Podstawowym elementem, jaki w myśl art. 53 k.k. sąd powinien brać pod uwagę przy wymiarze kary, jest stopień winy sprawcy (wyrok SA w Lublinie z dnia 17 listopada 1999 r., II AKa 183/99, OSA 2000, z. 4, poz. 25; wyrok SA w Krakowie z dnia 24 kwietnia 2002 r., II AKa 68/02, KZS 2002, z. 5, poz. 45; wyrok SA w Krakowie z dnia 30 czerwca 2011 r., II AKa 107/11, KZS 2011, z. 9, poz. 42). Na stopień winy wpływają wszelkie te okoliczności, które decydować będą o zakresie swobody sprawcy w wyborze i realizacji zachowania zgodnego z prawem. Nie budzi wątpliwości, że w realiach niniejszej sprawy stopień zarzucalności (karygodności) zachowania oskarżonego był znaczący. W świetle prawidłowych ustaleń Sądu Okręgowego oskarżony miał zachowaną zdolność do rozpoznania znaczenia czynu i pokierowania swoim postępowaniem z racji poziomu rozwoju intelektualnego oraz posiadanego doświadczenia życiowego. Jakości tego stanu nie zmieniał nadto stan po użyciu alkoholu. Oskarżony nie znajdował się także w anormalnej sytuacji motywacyjnej, działał bowiem z chęci łatwego zysku. Analizując jednak okoliczności popełnionego przez oskarżonego przestępstwa, a więc głównie strona podmiotową i przedmiotową jego czynu, można się w nich dopatrzeć pewnych okoliczności umniejszających stopień winy i społecznej szkodliwości czynu.

Przyjmuje się, że stopień winy jest niższy w przypadku nieumyślności niż umyślności i w przypadku zamiaru ewentualnego niż bezpośredniego, stanu znacznego ograniczenia poczytalności (wyrok SA w Lublinie z dnia 17 listopada 1999 r., II AKa 183/99, OSA 2000, z. 4, poz. 25; wyrok SA w Katowicach z dnia 16 listopada 2000 r., II AKa 306/00, Prok. i Pr.-wkł. 2001, nr 7-8, poz. 13); przekroczenia granic obrony koniecznej (z art. 25 § 2 k.k.) lub stanu wyższej konieczności (art. 26 § 3 k.k.). Za okoliczność wpływającą na zmniejszenie stopnia zawinienia przyjmuje się również działanie w warunkach zaskoczenia, braku czasu na analizę możliwych sposobów reakcji, konieczność szybkiego podejmowania decyzji w warunkach nadmiaru bodźców lub niestandardowej sytuacji faktycznej (por. K. Buchała, A. Zoll, Polskie..., s. 433; Z. Sienkiewicz (w:) M. Kalitowski, Z. Sienkiewicz, J. Szumski, L. Tyszkiewicz, A. Wąsek, Kodeks..., teza 12 do art. 53, s. 88-89).

....................

Polecenia:
• 1. Z jakiej pobudki działał oskarżony według fragmentu o stopniu winy sprawcy?
• 2. Podejmij fragment o stopniu winy sprawcy od miejsca, w którym się kończy, i napisz jego dalszy ciąg.

[Linie do wskazywania opisanych obiektów]
....................

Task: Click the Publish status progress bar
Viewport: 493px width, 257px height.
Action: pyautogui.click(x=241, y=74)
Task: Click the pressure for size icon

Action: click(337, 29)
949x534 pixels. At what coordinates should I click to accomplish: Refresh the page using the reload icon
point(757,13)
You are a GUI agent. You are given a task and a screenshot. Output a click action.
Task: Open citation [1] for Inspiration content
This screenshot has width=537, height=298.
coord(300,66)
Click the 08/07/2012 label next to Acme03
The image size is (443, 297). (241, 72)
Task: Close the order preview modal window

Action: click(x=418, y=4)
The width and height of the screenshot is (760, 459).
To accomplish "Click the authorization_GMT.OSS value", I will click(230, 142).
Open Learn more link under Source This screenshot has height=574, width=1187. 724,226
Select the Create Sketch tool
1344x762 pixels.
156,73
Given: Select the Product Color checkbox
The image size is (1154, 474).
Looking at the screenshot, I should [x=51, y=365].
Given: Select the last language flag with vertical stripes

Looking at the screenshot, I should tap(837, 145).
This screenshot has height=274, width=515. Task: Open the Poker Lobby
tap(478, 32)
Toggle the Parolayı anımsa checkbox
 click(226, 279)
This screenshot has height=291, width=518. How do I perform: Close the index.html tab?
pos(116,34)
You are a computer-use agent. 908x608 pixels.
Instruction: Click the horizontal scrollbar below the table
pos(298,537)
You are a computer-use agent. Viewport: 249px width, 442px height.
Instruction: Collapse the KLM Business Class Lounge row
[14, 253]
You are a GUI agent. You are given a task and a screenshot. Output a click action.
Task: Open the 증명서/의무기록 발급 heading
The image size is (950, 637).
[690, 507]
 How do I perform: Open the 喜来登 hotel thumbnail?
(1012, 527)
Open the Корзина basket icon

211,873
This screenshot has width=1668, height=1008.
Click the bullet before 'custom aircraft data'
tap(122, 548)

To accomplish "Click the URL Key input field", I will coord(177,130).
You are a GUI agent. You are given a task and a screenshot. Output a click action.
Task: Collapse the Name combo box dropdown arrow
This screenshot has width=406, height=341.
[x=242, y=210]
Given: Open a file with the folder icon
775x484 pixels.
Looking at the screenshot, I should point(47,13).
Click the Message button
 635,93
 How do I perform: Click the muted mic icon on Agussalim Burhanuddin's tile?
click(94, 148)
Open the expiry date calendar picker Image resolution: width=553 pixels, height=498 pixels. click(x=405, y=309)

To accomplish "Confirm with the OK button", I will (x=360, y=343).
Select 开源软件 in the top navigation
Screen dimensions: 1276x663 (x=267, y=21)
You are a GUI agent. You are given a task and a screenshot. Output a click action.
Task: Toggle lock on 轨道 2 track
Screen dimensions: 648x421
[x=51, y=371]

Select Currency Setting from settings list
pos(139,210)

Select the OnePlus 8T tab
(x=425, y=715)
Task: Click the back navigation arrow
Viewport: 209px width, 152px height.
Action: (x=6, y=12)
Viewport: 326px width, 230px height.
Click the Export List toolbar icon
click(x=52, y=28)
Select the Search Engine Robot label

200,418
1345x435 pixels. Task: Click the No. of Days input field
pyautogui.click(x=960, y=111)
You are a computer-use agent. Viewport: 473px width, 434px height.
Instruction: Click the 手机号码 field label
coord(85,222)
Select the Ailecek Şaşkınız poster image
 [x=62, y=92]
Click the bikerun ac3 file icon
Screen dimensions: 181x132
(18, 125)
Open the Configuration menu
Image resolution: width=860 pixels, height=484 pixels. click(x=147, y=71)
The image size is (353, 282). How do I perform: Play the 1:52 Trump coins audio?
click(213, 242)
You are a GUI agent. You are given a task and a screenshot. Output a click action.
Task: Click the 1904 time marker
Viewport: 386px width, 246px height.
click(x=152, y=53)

....................

Odpowiedzi po kolei:
• 1. Z chęci łatwego zysku.

• 2.
W okolicznościach rozpatrywanego przypadku oskarżony w zakresie skierowanym przeciwko mieniu działał w sposób przemyślany. Świadczy o tym fakt wcześniejszego przysposobienia noża, ubrania utrudniającego identyfikację (bluzy z kapturem), przypadkowego, ale jednak typowania, potencjalnej ofiary – kobiety w średnim wieku, z torbami, w zasadzie bezbronnej. Natomiast usiłowania zbrodni zabójstwa pokrzywdzonej oskarżony, choć dopuścił się w zamiarze bezpośrednim, to jednak podjętym nagle, pod wypływem rozwoju wydarzeń na miejscu zdarzenia, nie spodziewając się takiej reakcji pokrzywdzonej, a przede wszystkim stawianego przez nią werbalnie oporu. Okoliczność ta, jako element strony podmiotowej czynu zabronionego, decyduje również o stopniu jego społecznej szkodliwości. Z tego punktu widzenia działanie z premedytacją z reguły będzie oceniane bardziej nagannie, jako zawierające wyższy stopień społecznej szkodliwości, niż działanie pod wpływem chwilowego impulsu (por. wyrok SA w Gdańsku z 11 kwietnia 1996 r., II AKa 71/96, OSA 1996, z. 11-12, poz. 45).

Przesłanki tej Sąd Okręgowy w ogóle nie dostrzegł, mimo że wynika ona z jego prawidłowych ustaleń faktycznych, a przecież wpływa łagodząco na ogólną ocenę stopnia społecznej szkodliwości czynu i winy oskarżonego, co jest tym bardziej znaczące, że podstawą wymierzonej mu kary był przepis penalizujący właśnie usiłowanie pozbawienia życia innej osoby.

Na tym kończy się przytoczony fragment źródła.